This ship was also used in the opening credits of Quigley Down Under in 1990.

==Restoration==
In July 1976 ownership was transferred to Sail and Adventure Ltd., a non-profit organisation formed to restore and use the ship as a sail training vessel. From 1976 to 1987, Alma Doepel was comprehensively restored. Stage one of the restoration had been completed by mid-1978. In mid-1978 the Port of Melbourne Authority provided berthing and storage facilities at North Wharf. By December 1979 a new deck had been fitted and lower masts had been stepped and rigged. During 1980 a new keel and rudder were fitted at a slipway constructed at Hastings. Sails were fitted in 1983. Limited sailing occurred by January 1984. She led the Parade of Sail in Sydney Harbour in January 1988. From July 1988 she was used as a sail training ship, based in Melbourne, until 1999 when the need for work on the hull and lack of funds put a stop to this activity. In April 2001, Alma Doepel was taken to Port Macquarie where she was berthed at Lady Nelson Wharf and open to the public as a static exhibit. In January 2009 the Alma Doepel returned to Melbourne.

From 2013, she was berthed at No 2 Victoria Dock (Melbourne), mounted on a submergible barge, undergoing an extensive refit to return her to survey so she can recommence sail training. On 16 October 2021 she was lifted off the barge and back into the water by the cargo ship AAL Shanghai and was ready for re-rigging and her internal fit-out.

--

Update the Alma Doepel restoration text starting at "From 2013, she" and ending at "her internal fit-out.", replacing "barge" with "pontoon".

--

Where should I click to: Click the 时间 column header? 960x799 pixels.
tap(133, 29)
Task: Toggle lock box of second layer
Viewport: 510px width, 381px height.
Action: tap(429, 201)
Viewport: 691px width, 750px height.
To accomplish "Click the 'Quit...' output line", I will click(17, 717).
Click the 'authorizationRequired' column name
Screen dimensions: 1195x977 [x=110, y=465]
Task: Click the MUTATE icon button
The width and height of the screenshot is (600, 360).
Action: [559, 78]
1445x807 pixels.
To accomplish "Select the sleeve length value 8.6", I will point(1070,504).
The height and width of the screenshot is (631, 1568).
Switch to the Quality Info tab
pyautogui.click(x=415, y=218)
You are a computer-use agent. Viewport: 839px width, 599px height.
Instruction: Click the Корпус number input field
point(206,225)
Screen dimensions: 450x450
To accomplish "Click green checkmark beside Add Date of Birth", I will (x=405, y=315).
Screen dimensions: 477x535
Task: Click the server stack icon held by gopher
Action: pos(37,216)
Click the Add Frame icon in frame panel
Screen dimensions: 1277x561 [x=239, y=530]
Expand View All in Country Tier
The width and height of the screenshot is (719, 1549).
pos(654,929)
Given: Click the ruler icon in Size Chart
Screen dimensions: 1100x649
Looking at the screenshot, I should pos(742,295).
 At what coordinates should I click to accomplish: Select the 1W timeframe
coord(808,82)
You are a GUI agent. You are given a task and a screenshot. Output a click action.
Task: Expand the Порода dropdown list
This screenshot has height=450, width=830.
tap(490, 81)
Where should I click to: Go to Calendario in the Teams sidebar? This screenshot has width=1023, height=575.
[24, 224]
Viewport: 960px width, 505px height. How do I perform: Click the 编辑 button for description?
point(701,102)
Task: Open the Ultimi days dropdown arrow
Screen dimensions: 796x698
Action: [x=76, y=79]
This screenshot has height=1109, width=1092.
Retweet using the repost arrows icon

--

» RESPONSE AREA:
From 2013, she was berthed at No 2 Victoria Dock (Melbourne), mounted on a submergible pontoon, undergoing an extensive refit to return her to survey so she can recommence sail training. On 16 October 2021 she was lifted off the pontoon and back into the water by the cargo ship AAL Shanghai and was ready for re-rigging and her internal fit-out.